Moreover, over the course of a working career, more than 6,9 thousand euros can be accumulated in a pension fund. So how would these pension benefits be taxed?
Tax upon withdrawal from a pension fund
The draft law approved by the government provides that a 15 percent tax rate is applied to "the portion of the pension benefit received from the pension fund equal to the contributions paid, which were deducted from income in accordance with the procedure established by this law, and also, upon a resident's withdrawal from the pension fund, the pension contributions paid, which were deducted from income, are returned."

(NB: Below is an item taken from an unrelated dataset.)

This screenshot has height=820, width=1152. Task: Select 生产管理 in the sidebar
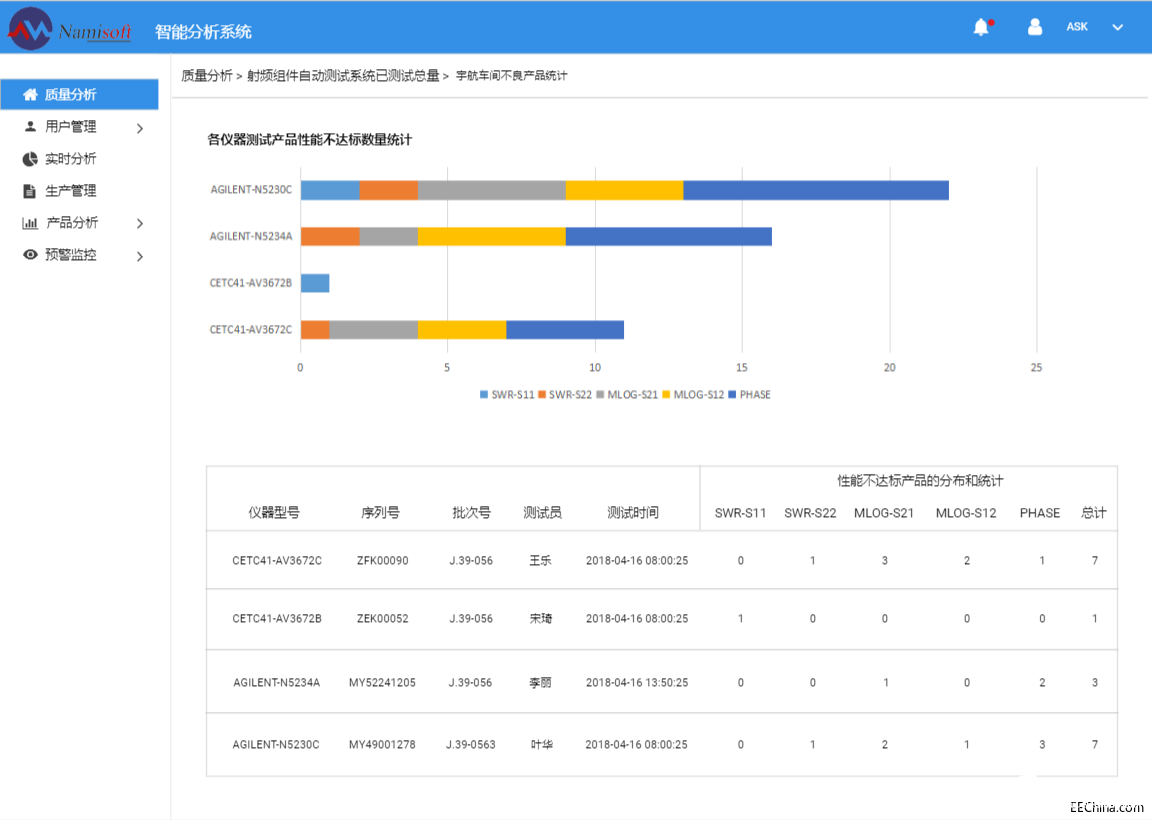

The Ministry of Finance informed the news portal tv3.lt that different pension benefits will be taxed differently.
"Regarding pension benefits, it should be noted that neither the proposal presented in the first nor the revised draft of the GPM law affects those pension accumulation benefits that are currently exempt from tax (i.e. they continue to remain exempt from tax).
The revised draft proposes to ensure the application of a 15 percent rate, regardless of the amount of income, to those parts of refundable contributions that are equal to the life insurance or pension accumulation contributions previously deducted from income by taking advantage of the relief provided for in Article 21 of the Income Tax Law, thus maintaining the continuity of the conditions for the application of these reliefs," the ministry stated.
How will other benefits be taxed?
Some time ago, after the government presented its first proposals for tax changes, it became clear that they were planning to tax some Sodra benefits more heavily.
However, it seems that after receiving criticism from residents, as well as the Ministry of Social Security and Labor, for such an idea, the Ministry of Finance changed its mind.
"The revised draft amendments to the Personal Income Tax Law ensure the continuity of the application of the currently valid regulation (15 percent rate) for sickness, maternity, paternity, childcare and long-term employment benefits, after assessing the compensatory function of such benefits and taking into account the fact that they usually compensate only part of the income lost due to illness, the birth of a child or another event," the Ministry of Finance informed.
Thus, unemployment benefits will continue to be the only ones that will not be subject to VAT.